Effect of Lower Alcohols on the Formation of Methane Hydrate at Temperatures Below the Ice Melting Point

This work revealed that most water-soluble compounds have a dual nature (thermodynamic promotion or hydrate inhibition) depending on thermobaric conditions. Indeed, by lowering the melting point of ice, water-soluble organic compounds expand the region of water-containing liquid phase existence below 0 degrees C. This work considered typical thermodynamic hydrate inhibitors as alcohols (methanol, ethanol, and 2-propanol). It turned out that even methanol does not exhibit inhibitory properties below the ice crystallization line, and it does not affect the equilibrium conditions of methane hydrate formation. In this case, the observed four-phase hydrate-ice-solution-gas equilibrium either corresponds to the hydrate-ice-gas line for the water-methane system (in the case of methanol) or lies at higher temperatures (in the case of ethanol and 2-propanol). This allowed us to assume that practically any water-soluble organic compounds will either exhibit the properties of thermodynamic hydrate promoters in a specific temperature range below 0 degrees C or will not affect the hydrate-ice-gas equilibrium. In addition, the presence of the ice and an aqueous liquid mixture in the system accelerates the hydrate growth (compared to the hydrate growth from the bulk phase of ice).
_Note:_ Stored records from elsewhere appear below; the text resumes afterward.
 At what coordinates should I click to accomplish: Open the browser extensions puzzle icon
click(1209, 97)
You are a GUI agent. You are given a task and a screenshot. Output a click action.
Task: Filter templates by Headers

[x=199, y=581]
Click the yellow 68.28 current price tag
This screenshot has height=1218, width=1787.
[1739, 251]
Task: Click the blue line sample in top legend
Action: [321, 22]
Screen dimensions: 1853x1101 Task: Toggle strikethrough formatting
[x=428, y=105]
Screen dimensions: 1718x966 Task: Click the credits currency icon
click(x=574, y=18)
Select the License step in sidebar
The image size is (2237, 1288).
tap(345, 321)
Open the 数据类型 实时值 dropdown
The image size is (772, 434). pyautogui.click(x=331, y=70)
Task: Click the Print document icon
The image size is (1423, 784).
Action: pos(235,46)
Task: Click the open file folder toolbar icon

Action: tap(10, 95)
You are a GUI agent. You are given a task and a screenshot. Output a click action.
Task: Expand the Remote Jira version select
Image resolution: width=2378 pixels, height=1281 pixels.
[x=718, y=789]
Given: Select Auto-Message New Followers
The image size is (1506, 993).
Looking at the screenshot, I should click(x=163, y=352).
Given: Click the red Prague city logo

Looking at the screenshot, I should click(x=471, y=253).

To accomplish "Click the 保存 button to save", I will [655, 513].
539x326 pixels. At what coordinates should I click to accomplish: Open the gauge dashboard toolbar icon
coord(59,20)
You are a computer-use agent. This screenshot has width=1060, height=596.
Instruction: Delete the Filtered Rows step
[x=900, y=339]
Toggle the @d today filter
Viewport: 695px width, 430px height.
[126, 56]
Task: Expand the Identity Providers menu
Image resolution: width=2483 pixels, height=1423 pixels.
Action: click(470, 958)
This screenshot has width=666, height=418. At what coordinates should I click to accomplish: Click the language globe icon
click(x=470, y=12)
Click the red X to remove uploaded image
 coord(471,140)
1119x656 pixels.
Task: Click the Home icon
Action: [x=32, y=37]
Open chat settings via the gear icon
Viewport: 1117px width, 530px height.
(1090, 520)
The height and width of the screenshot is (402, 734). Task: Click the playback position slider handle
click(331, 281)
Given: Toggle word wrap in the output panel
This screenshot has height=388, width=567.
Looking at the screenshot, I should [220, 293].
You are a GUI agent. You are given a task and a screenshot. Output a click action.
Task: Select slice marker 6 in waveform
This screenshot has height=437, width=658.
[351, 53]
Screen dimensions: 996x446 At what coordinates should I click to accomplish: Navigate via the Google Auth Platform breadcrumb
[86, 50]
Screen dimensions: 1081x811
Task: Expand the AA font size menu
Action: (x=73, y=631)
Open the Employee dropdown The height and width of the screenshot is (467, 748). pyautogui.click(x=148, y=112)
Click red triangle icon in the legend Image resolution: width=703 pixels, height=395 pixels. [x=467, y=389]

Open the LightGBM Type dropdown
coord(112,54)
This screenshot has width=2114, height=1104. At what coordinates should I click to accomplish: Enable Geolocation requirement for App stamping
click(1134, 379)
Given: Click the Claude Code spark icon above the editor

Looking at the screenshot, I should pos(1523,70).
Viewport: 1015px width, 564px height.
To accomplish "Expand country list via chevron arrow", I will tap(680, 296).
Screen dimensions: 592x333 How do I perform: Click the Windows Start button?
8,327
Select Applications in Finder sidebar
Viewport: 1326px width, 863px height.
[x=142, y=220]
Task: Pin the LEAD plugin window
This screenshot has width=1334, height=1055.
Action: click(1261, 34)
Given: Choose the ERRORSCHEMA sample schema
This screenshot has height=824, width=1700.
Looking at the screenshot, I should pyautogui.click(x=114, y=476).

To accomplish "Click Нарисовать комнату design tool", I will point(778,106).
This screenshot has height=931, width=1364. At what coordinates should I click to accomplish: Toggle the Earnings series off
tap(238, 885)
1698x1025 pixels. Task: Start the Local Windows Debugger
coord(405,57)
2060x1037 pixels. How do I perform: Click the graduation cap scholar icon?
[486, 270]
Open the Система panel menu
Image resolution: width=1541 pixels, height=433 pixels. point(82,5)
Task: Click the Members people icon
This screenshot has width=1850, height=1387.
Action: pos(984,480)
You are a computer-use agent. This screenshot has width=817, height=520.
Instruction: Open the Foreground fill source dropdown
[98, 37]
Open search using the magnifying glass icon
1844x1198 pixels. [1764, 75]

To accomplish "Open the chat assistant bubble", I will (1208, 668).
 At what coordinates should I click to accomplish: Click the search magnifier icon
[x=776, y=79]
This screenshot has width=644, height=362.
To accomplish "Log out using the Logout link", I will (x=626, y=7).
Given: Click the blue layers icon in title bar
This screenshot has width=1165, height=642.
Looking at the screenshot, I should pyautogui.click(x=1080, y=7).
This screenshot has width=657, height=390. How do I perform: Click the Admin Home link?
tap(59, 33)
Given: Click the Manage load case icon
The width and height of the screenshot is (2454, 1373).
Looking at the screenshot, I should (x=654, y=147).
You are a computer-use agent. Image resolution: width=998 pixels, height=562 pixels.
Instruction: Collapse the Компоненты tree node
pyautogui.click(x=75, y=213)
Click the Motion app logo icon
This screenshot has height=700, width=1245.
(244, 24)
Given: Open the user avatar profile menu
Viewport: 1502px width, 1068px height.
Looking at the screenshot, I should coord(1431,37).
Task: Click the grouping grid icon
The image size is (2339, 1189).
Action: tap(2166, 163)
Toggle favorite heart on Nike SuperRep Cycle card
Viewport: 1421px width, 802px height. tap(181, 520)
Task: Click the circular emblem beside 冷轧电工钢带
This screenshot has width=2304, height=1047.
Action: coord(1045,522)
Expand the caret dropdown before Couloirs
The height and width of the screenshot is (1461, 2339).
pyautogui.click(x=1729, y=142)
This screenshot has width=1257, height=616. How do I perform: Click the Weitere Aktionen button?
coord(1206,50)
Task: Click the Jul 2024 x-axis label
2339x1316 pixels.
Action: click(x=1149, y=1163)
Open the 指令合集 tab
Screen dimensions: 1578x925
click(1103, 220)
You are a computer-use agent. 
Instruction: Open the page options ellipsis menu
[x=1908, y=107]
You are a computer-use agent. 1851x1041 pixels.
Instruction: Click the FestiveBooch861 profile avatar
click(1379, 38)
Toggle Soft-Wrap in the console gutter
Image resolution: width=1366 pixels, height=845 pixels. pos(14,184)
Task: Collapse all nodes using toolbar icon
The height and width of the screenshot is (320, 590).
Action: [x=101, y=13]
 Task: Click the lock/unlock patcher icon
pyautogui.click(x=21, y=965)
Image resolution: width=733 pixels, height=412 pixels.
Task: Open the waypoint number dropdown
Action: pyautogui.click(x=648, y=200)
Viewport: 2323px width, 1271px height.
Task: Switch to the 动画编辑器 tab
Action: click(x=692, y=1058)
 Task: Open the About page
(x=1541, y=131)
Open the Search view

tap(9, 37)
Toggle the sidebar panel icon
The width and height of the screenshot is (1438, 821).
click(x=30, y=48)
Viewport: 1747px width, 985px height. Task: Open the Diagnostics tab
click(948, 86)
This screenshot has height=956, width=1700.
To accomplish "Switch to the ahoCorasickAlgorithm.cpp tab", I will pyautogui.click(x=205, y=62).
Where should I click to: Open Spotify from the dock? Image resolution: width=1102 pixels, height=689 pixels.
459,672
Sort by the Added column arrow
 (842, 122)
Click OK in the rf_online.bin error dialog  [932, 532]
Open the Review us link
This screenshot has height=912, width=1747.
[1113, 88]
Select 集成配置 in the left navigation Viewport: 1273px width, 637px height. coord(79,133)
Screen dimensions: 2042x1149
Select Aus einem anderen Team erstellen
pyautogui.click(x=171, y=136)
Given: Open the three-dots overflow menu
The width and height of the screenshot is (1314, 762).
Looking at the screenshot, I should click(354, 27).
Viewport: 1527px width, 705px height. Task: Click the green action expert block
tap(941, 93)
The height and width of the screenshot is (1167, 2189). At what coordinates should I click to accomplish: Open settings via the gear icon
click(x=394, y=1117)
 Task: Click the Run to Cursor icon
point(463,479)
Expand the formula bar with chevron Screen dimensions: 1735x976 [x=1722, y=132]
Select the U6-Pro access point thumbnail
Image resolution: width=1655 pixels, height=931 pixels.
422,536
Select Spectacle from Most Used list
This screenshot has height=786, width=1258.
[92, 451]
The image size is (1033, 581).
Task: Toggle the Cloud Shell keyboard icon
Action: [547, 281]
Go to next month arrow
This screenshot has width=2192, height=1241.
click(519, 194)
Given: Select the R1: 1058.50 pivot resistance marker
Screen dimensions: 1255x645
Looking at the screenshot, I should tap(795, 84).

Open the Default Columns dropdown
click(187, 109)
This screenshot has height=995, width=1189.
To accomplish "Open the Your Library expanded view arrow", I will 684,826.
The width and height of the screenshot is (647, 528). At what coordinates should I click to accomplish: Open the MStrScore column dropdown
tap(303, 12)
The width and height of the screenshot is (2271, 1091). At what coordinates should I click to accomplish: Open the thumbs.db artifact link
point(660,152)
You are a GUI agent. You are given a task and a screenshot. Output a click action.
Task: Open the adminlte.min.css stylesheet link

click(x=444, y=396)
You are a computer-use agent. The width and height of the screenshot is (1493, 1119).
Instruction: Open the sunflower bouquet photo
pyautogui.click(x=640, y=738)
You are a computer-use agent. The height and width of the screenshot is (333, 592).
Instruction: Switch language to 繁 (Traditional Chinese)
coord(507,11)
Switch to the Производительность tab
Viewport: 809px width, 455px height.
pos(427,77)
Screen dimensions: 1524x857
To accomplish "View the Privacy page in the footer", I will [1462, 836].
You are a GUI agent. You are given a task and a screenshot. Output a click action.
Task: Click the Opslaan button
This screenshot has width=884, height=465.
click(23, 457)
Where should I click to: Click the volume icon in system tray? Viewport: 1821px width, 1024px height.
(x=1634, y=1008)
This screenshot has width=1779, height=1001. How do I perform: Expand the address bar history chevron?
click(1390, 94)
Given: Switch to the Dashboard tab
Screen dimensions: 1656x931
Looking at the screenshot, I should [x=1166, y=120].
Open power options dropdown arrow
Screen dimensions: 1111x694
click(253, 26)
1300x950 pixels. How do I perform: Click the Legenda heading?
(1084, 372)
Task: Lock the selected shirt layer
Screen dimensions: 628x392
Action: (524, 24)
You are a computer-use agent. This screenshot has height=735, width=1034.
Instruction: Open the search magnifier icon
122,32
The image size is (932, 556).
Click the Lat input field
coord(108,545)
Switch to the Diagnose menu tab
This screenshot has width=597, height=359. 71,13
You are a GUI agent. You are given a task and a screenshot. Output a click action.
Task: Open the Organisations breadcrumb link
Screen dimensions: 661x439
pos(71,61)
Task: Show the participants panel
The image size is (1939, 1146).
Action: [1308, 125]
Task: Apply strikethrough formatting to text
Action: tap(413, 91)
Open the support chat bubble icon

It should also be noted that, unlike conventional thermodynamic promoters, methanol does not alter the methane hydrate's structure and gas capacity, which is more favorable. The data obtained can contribute to developing hydrate-based technologies for gas storage and separation of gas mixtures.

Automated summary

This work shows that water-soluble compounds can either promote or inhibit hydrate formation depending on the thermobaric conditions. Alcohols like methanol, ethanol, and 2-propanol are commonly used as thermodynamic hydrate inhibitors, but this study found that even methanol does not inhibit hydrate formation below the ice crystallization line. Additionally, the presence of ice and liquid mixture accelerates hydrate growth compared to growth from the bulk phase of ice. These findings have implications for developing gas storage and gas mixture separation technologies based on hydrates.